Les enseignant·es se déchirent. Entre ceux et celles, convaincu·es du danger que court notre “modèle-social”, prêt·es au combat avec les armes interactives fournies par le ministère, ceux et celles, écœuré·es des dérives de l’état Macron en matière de laïcité depuis plus de cinq ans, le fossé devient un gouffre.

“Professeur·e” est une mission presque impossible. Moine-soldat pour combattre les forces obscurantistes, VRP des réformes, muté·e dans “l’intérêt du service” si jamais il manifeste sa désapprobation, voilà à quoi se résume le métier en 2022.

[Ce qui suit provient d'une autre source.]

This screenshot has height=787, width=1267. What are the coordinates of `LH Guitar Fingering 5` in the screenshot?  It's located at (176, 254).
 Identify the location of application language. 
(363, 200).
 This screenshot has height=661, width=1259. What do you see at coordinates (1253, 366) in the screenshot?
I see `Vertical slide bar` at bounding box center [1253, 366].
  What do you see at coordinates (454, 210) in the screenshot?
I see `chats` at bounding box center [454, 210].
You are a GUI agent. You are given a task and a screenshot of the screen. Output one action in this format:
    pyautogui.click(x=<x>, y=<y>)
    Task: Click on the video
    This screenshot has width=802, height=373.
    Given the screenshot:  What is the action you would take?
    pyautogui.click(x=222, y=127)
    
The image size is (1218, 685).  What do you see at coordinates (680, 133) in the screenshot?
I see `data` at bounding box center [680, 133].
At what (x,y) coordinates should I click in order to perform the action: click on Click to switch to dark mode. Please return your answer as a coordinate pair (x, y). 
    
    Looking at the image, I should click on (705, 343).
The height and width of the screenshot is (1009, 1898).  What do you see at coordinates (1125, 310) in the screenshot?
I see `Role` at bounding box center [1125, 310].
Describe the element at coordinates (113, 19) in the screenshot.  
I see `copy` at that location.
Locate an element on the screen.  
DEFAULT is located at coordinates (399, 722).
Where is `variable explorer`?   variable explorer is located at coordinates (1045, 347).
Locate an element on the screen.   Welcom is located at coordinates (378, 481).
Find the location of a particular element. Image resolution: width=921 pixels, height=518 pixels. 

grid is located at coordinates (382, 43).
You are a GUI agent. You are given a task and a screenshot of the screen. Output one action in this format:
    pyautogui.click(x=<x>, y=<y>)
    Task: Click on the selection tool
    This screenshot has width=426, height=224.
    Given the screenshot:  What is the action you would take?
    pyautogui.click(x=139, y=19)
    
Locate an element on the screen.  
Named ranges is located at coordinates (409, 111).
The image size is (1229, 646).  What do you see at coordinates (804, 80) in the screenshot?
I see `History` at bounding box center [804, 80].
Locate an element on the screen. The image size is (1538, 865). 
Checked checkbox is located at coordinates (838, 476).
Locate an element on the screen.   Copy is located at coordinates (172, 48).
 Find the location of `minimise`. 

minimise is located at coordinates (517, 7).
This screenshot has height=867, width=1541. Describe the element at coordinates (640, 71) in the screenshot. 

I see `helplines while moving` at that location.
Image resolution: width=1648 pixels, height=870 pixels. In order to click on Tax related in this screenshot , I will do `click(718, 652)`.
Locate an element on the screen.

Crise des vocations ? Finalement, une bonne nouvelle pour la laïcité, le signe que l’on arrête de penser qu’il faut avoir la foi pour faire ce travail et que chaque enseignant·e est un peu un curé ou une bonne sœur qui croit en la pureté du service public d’éducation. Si l’on veut enseigner correctement, mieux vaut douter, penser, lire, critiquer, bourlinguer dans les milieux sociaux les plus variés. Répondre aux questions à contre-courant voire choquantes des élèves suppose un minimum de maîtrise de soi. La sanction brandie par Pap Ndiaye comme solution ultime au conflit est le signe de l’échec et le meilleur moyen de conforter dans leurs erreurs et leurs errances de jeunes esprits en formation.

Faire cours, un acte subversif selon le ministère

Il est certes difficile de faire cours et de constater chaque jour que rien n’est gagné, en matière de laïcité ou de transmission des connaissances. Il est plus dangereux encore d’arrêter de réfléchir pour s’en remettre aveuglément à l’institution quand celle-ci se met au service d’une idéologie capitaliste décomplexée. Qu’espère-t-on d’une société qui apprend aux enfants, dès leur plus jeune âge, que certain·es réussiront et d’autres non et que l’inégalité est inéluctable ? Il paraît que l’on appelle cela le pragmatisme économique.

Personnellement, je crains davantage les puissant·es à la tête de l’État que mes élèves qui me provoquent ou m’interpellent sans ménagement. Mon métier consiste à leur répondre sans faillir et à les convaincre avec mes “armes” (le vocabulaire guerrier est à la mode paraît-il) qui sont celles de la connaissance.

Les seules que je connais et dont je me sers, Monsieur le Ministre de l’Éducation nationale.